YOUR ASSIGNMENT – The reply should match the listing below character for character, except that no image is carried over.

┄┄┄┄┄┄┄┄┄┄┄┄┄┄┄┄┄┄┄┄

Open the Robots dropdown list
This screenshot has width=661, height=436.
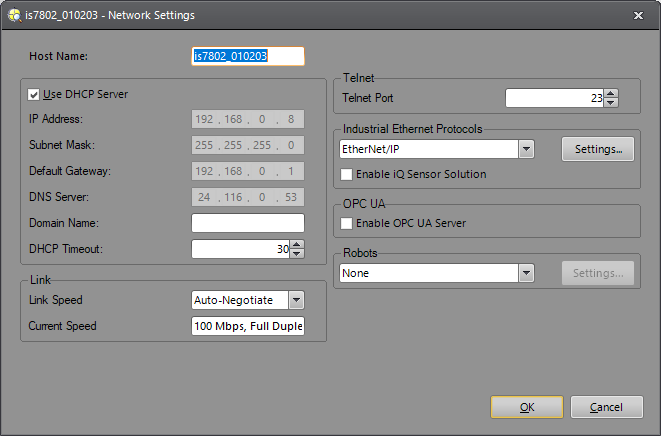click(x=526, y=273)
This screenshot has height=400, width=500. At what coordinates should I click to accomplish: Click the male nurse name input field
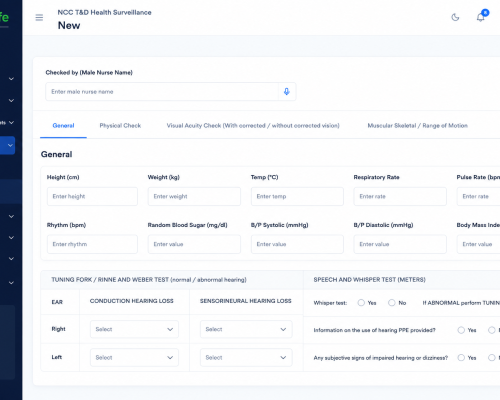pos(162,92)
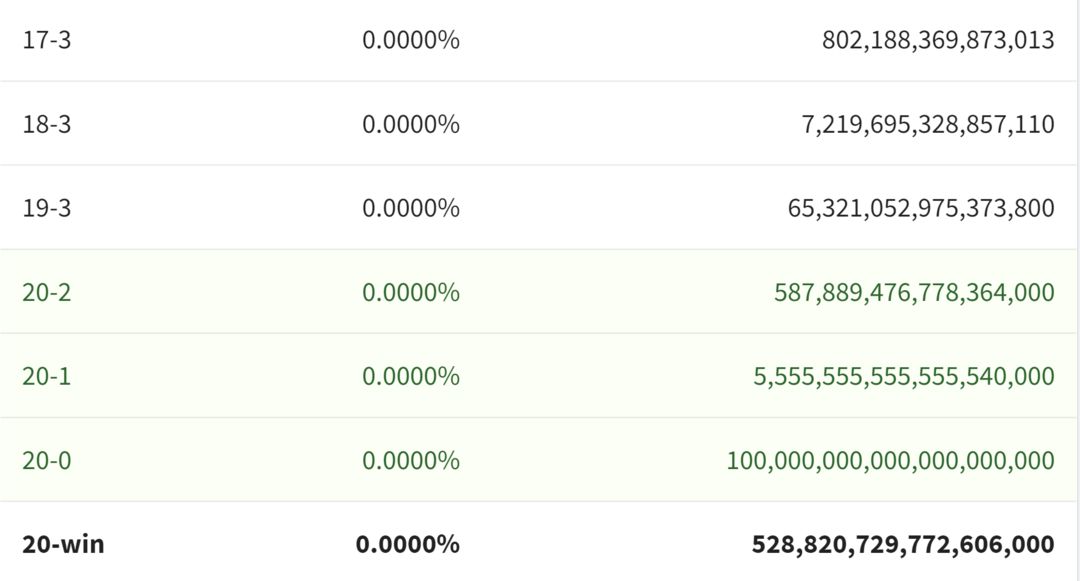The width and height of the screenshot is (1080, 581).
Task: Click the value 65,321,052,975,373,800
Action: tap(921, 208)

┄┄┄┄┄┄┄┄┄┄┄┄┄┄┄┄┄┄┄┄

SOLUTION FOR THIS EXERCISE –
Open the Robots dropdown list
This screenshot has width=661, height=436.
click(x=526, y=273)
This screenshot has height=400, width=500. At what coordinates should I click to accomplish: Click the male nurse name input field
pos(162,92)
The width and height of the screenshot is (1080, 581).
Task: Click the value 65,321,052,975,373,800
Action: tap(921, 208)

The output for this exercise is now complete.